Goldstein said February is normally an average month for tourism, but large crowds arrived in March, which Grant Chum, chief operating officer and executive director of Sands China Ltd., called “a very pleasing month.”
Uptick good for Sands
Sands officials concluded that the recovery will be particularly good for the company because of its size in the market.
“In Macao, we were pleased to see the ongoing recovery now underway in all gaming and nongaming segments accelerate during the quarter,” Goldstein said. “We remain deeply enthusiastic about the opportunity to continue our investments to enhance Macao’s tourism appeal to travelers from throughout the region, including to foreign visitors to Macao. Our decades-long commitment to making investments that enhance the business and leisure tourism appeal of Macao and support its development as a world center of business and leisure tourism positions us exceedingly well to deliver strong growth as visitation to the market increases and the recovery in travel and tourism spending proceeds.”
For the first quarter that ended March 31, Sands reported net income of $943 million, 19 cents a share, on revenue of $2.12 billion, more than twice the revenue reported in the first quarter of 2022.

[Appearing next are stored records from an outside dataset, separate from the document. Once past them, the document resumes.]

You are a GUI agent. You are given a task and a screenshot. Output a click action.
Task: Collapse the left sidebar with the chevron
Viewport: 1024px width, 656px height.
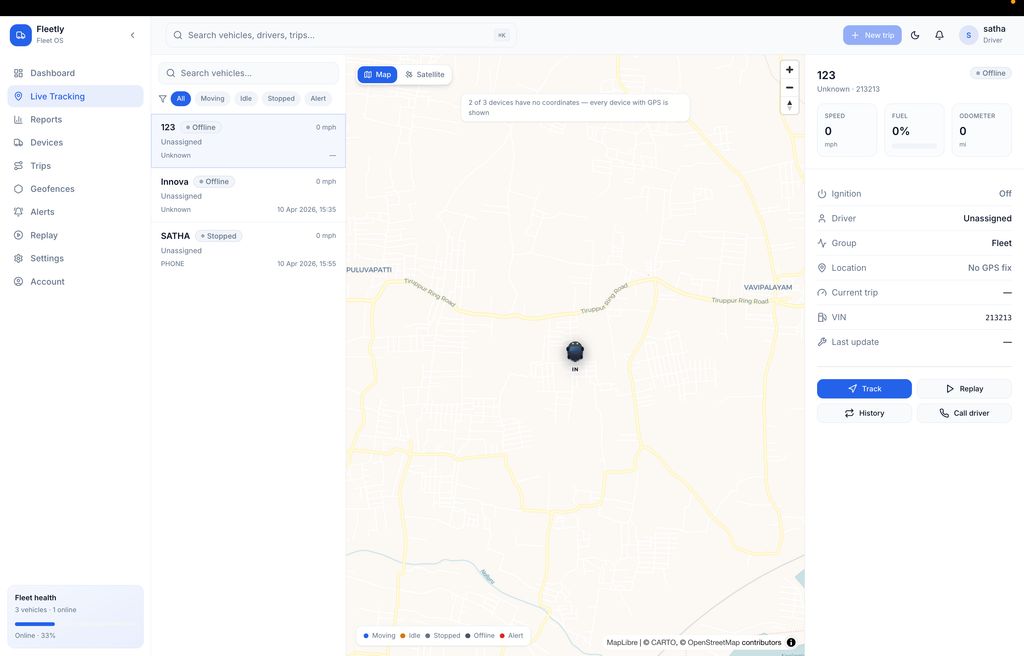tap(132, 33)
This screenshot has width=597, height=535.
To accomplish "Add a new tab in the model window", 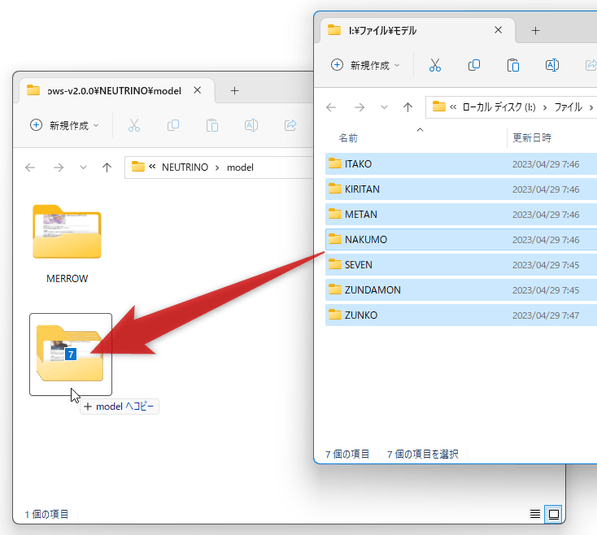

That compares with a net loss of $302 million, 49 cents a share, on revenue of $943 million a year earlier.
In Singapore, where Sands operates the Marina Bay Sands and is speeding up a $1 billion renovation project there, results were just as robust.
“In Singapore, we were pleased to see the ongoing recovery at Marina Bay Sands progress during the quarter, with the property again delivering outstanding levels of performance in both mass gaming and tenant sales,” Goldstein said.
He briefly discussed Sands’ position in New York, where the company is bidding for one of three downstate New York licenses.
The company entered into agreements to purchase the long-term lease of the site currently home to the Nassau Veterans Memorial Coliseum on Long Island. The transactions would give the company control of up to 80 acres in Nassau County.
Goldstein told investors that Sands “has a compelling bid in New York, very much in the LVS spirit.”
He doesn’t expect to hear anything about the licensing process in New York until early 2024.
The Long Island development would include outdoor community spaces, four- and five-star hotel rooms and a live performance venue honoring the legacy of live music at the Nassau Coliseum.
The company said the resort property would also feature celebrity chef restaurants, experiential events and venues and flexible meeting and convention space, including ballrooms. Other amenities would include casino gaming, which is planned to represent less than 10 percent of the project’s total square footage, a day spa, swimming pool and health club, and a variety of other entertainment programming.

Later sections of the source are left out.